* **Try it**: Print the listing below word for word, but drop any pictures it contains.

* **Provided data**:
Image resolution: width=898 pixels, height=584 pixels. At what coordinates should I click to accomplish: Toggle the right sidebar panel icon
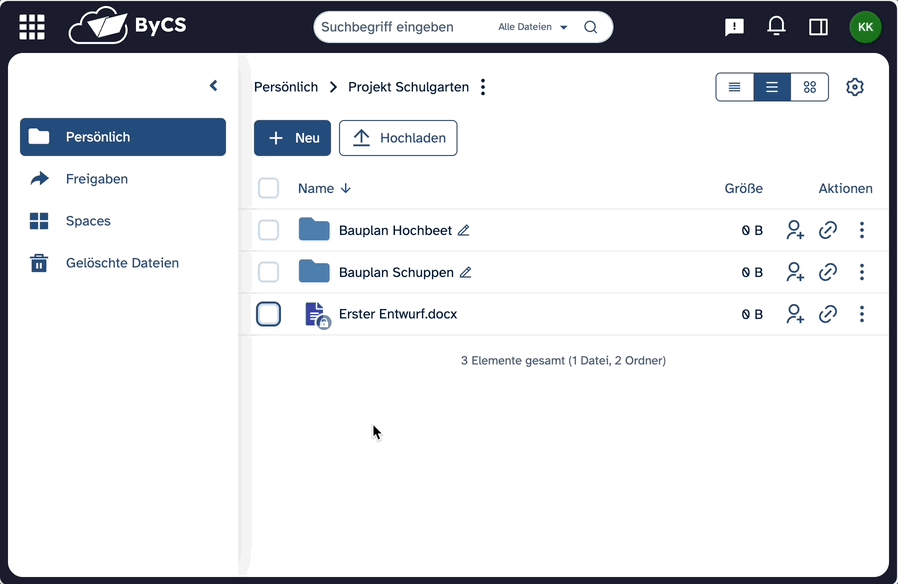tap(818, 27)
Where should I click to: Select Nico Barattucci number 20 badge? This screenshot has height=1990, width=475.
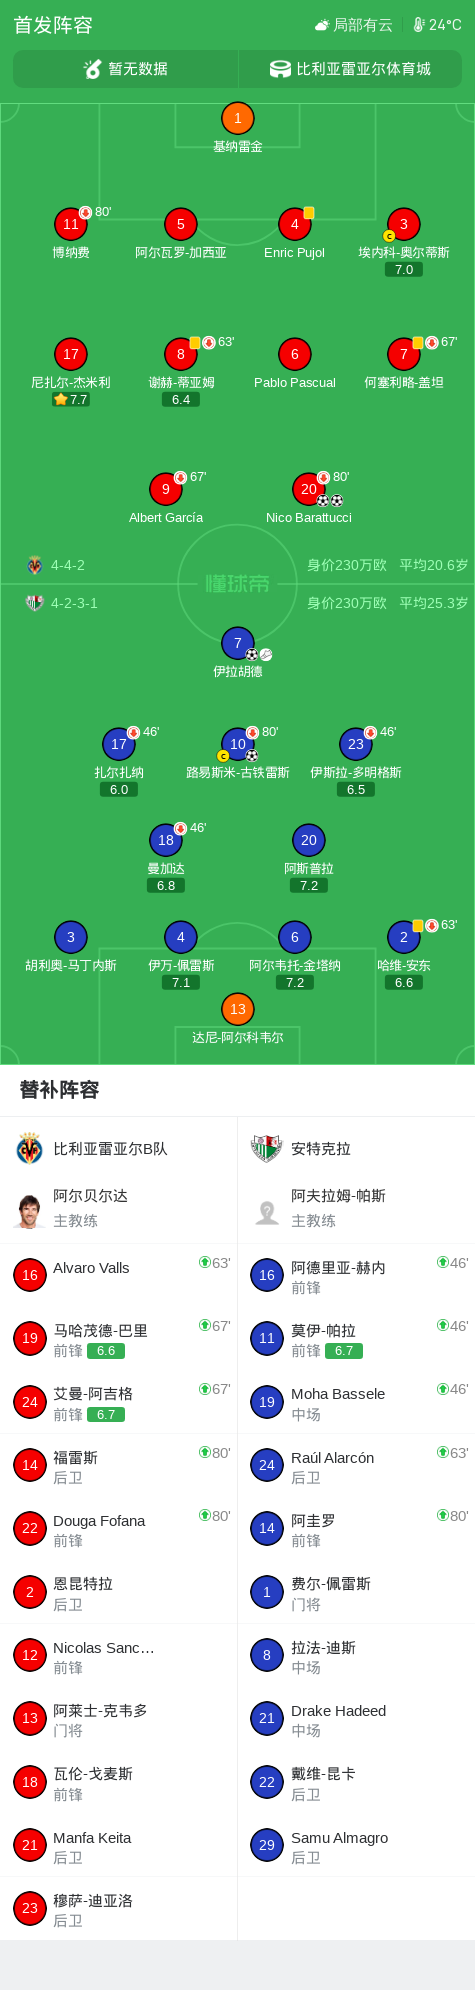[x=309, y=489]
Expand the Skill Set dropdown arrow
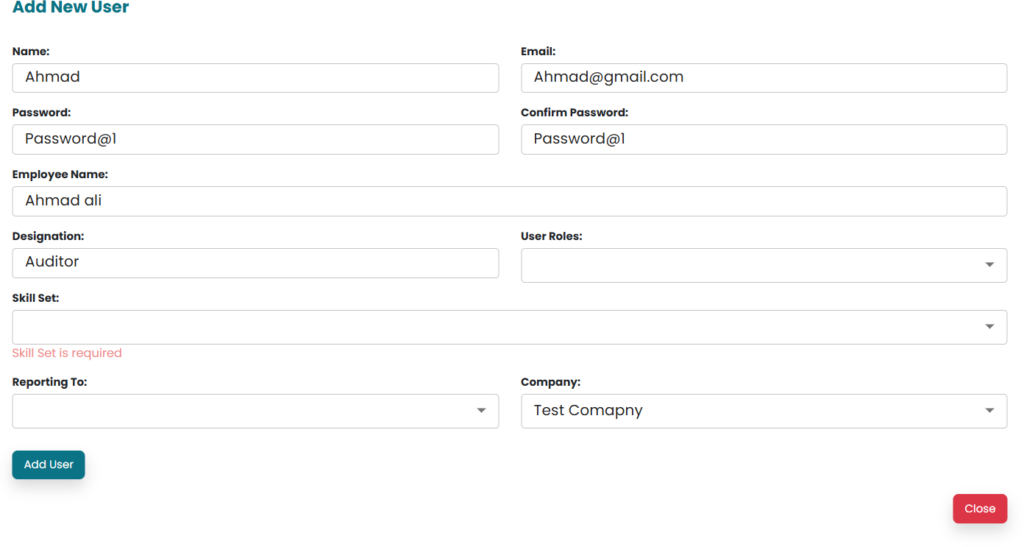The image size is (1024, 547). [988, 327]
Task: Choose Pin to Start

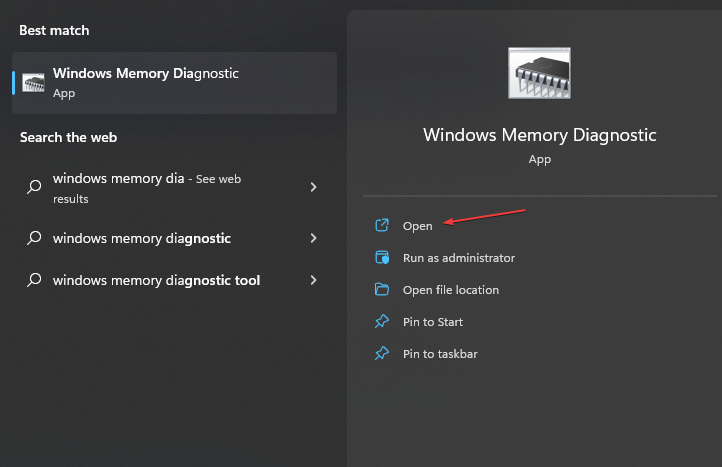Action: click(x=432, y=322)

* **Task output**:
Image resolution: width=898 pixels, height=584 pixels. At what coordinates should I click to accomplish: Toggle the right sidebar panel icon
tap(818, 27)
Where should I click to: Select Nico Barattucci number 20 badge? This screenshot has height=1990, width=475.
[x=309, y=489]
Expand the Skill Set dropdown arrow
The image size is (1024, 547). [988, 327]
Task: Choose Pin to Start

Action: click(x=432, y=322)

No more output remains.